Court of Appeals of Texas, Thirteenth District, Corpus Christi-Edinburg

March 9, 2017

RODRIGO MARTINEZ JR., Appellant,
v.
THE STATE OF TEXAS, Appellee.

         On appeal from the 370th District Court of Hidalgo County, Texas.

          Before Justices Contreras, Benavides, and Longoria

          OPINION

          GINA M. BENAVIDES, Justice

         By eight issues, appellant Rodrigo Martinez, Jr. appeals his conviction for theft of property in an aggregate amount of $200, 000 or more, a first-degree felony. See Tex. Penal Code Ann. §§ 31.03, 31.09 (Act of 2011, 82nd Leg., ch. 1234 (amended 2015) (current version at Tex. Penal Code Ann. § 31.03(e)(7) (West, Westlaw through 2015 R.S.)).[1] Martinez argues that: (1) the evidence was legally insufficient to support the conviction; (2) the evidence is legally insufficient to show that the charge was not barred by the statute of limitations; (3) the trial court committed jury charge error; (4) the trial court abused its discretion by allowing the State to put on his former client as a rebuttal witness; (5) the trial court abused its discretion by allowing the State to improperly impeach a witness; (6) the State improperly asked questions intended to inflame the minds of the jury; (7) the trial court's comments regarding an adverse witness erased the impartiality of the court; and (8) there was cumulative error. Additionally, the State raises a cross-appeal regarding the restitution amount by stating the oral pronouncement by the trial court is not properly reflected in the judgment. We affirm as modified.

         I. Background

         Martinez was indicted by the grand jury on June 6, 2012 and the indictment was filed with the district court on that day. See id. The underlying offense came from the theft of funds from Elena Cantu (Cantu). Money was alleged to have been taken from April 2004 up until the last theft which was alleged to have occurred on June 7, 2007.

         Cantu had purchased ten acres of land in Edinburg, which she had been renting out to farmers. Cantu retired and decided she wanted to develop the land for residential purposes. Cantu's nephew, Richard Longoria, recommended she meet with Martinez because Martinez had experience in real estate development.

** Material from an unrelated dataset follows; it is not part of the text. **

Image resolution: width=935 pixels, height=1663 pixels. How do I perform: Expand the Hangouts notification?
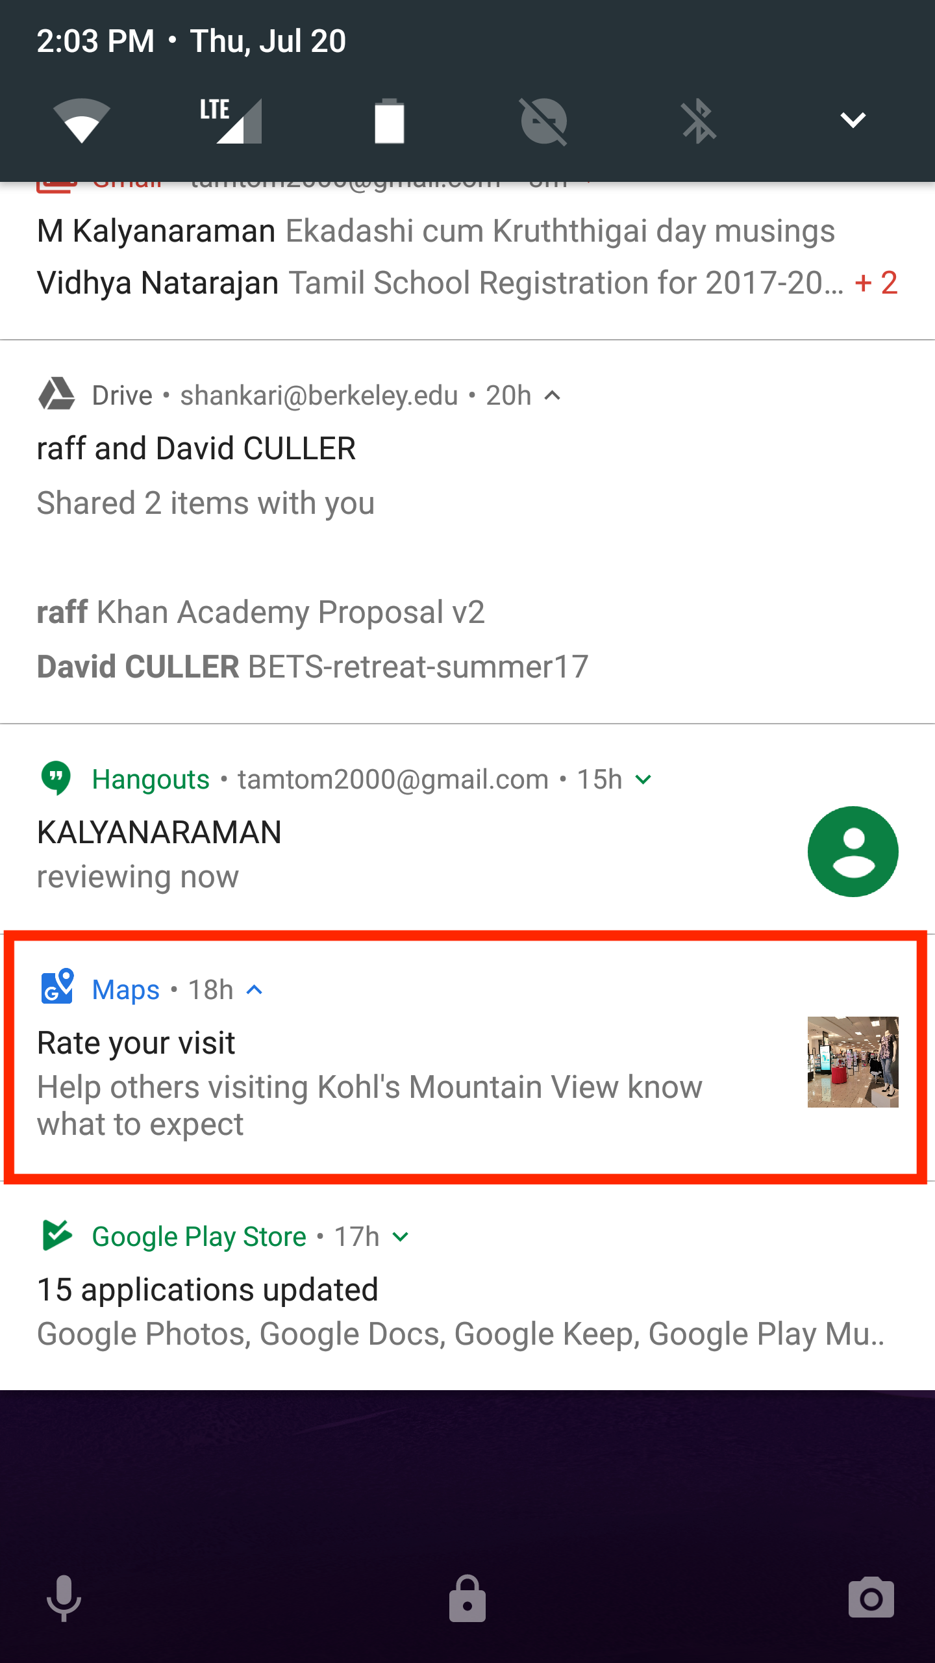coord(643,780)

         In April 2004, Cantu and Martinez executed a business contract for the development of the ten acres of land, which they named Coyote Run. That contract listed the price of development as $150, 000 and listed Martinez as the broker and developer.[2] Cantu made an initial payment of $30, 000 to Martinez. In March 2005, Cantu secured a loan with First National Bank (FNB) in Mission in the amount of $400, 000. Cantu testified she wanted a more hands-off approach to this development and trusted Martinez to handle it due to his experience. At the time the first loan with FNB was secured, Cantu and Martinez prepared the land for apartments to be built. Martinez hired Eduardo Martinez, Sr. (Eduardo) of AD&EE Construction (AD&EE) as the general contractor on the project.

         Shortly after Cantu secured the loan, Martinez and Eduardo drafted up a draw request from the loan for $51, 364.00. Cantu and Martinez signed the draw request, which was approved by the bank. Martinez deposited the check into his law office interest on lawyer's trust account (IOLTA), which is designated for client funds. Three months after the draw request, Jorge Perez (Perez), a civil engineer with Perez Engineering, was hired to begin working with the City of Edinburg (the City) to secure the proper authorization and permits required to build.

         Draw requests continued from Martinez and Eduardo through 2005 and 2006 for substantial sums of money. Although Eduardo and Perez testified that getting proper approval from the City took a lengthy amount of time, there was little work being done on Cantu's property. Cantu testified she asked when work would be starting and Martinez always assured her there were buyers waiting for the land. Cantu stated that Martinez had told her she could expect to sell the land for $1.388 million dollars and such assurances are what convinced her to keep withdrawing money from the loan.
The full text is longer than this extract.